User ID capture

[jtwalter]

I have a small section of a site I want to build where someone can sign up and be given a user ID (six digit number). Four of the web pages I want to only allow people who are logged in to view, so when they come back, they can log in and then click to those pages. If they are not logged in and they try to click, they will be prompted to plug in their user ID, at which point I can simply assign a cookie to let them into the pages. I am familiar with some PHP scripting but have never done anything with a database. I am currently looking through the w3schools 'PHP Database' section to learn about it but just want to make sure I am on the right path. The user ID is generated by a third party billing company so I am not worried about that aspect. I just need a system that can automatically populate a table, or a list, (etc) so that when they are prompted to log in, a script can check if it is a real ID or not. Is this the best way to go about achieving what I want? Thank you for any help!

[Guest So Called]

The usual situation is PHP paired with MySQL. If you are provided with unique user IDs from an external source then you can just use that number as a field in your table. That would be a MySQL table in your database. It would have 'userid' and any other information you need or want to save.

[jtwalter]

Thanks for the reply.
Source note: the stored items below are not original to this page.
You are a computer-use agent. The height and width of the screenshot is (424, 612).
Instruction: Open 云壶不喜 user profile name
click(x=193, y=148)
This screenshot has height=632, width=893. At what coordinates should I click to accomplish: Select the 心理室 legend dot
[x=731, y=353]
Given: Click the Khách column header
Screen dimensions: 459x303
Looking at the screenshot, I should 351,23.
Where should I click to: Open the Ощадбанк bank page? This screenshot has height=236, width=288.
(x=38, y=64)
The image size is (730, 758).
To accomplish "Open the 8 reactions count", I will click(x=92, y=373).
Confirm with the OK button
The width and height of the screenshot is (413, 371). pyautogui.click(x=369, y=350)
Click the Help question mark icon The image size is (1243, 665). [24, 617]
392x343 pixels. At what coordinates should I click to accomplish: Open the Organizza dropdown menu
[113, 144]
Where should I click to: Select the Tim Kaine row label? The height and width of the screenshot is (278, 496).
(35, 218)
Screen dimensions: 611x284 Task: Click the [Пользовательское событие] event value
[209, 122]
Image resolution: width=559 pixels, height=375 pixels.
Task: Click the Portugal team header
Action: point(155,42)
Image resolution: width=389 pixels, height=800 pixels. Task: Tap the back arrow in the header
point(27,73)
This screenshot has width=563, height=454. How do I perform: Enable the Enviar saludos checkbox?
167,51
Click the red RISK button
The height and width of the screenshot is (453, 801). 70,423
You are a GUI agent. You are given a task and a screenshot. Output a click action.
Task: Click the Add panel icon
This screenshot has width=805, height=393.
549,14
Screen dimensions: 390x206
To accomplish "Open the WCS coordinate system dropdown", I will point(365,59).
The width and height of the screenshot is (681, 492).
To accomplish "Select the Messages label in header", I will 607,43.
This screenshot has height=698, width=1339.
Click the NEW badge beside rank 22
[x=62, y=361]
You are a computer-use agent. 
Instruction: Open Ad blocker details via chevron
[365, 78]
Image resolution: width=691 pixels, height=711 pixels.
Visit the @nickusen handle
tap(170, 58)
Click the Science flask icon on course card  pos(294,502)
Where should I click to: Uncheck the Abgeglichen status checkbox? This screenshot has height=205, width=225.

I also realized an easy (withing my range of knowledge) way I could do this would be to have a folder containing files with the user IDs in the file names such as 123456.php, 234567.php, 987654.php, etc and do a $file=fopen("' . $ID . '.php","x"); command. This would either create a file with that user's ID as the file name if it doesn't exist, or return 'false' if it does exist. So when a user tries to log in with an ID, I could simply see if a file called "[iD that he inputs].php" exists in the folder, if it does then let them through, and if it doesn't then deny access. I know this might be quite a weird way to do this, but I wouldn't need any other stored information besides the user ID. And also I would have some details to work out that I left out here. Does anybody see anything wrong with going this route? Thank you

Edited May 20, 2012 by jtwalter

[Guest So Called]

Yes, that's really primitive. I used to have flat files on my site several years ago. I learned MySQL and the code is no more complex but the database is far more powerful. Just to start out, what if somebody has a valid userid or just starts trying them at random? You're going to end up writing as much code anyway so you might as well just start out with a MySQL database. I presume your host provides MySQL along with PHP, which is the usual arrangement for LAMP hosting. (The alternative is Microsoft servers.)

[jtwalter]

Ha yeah I figured it wasn't the best method. I'll learn this SQL and see what I can implement. Thanks for the tips!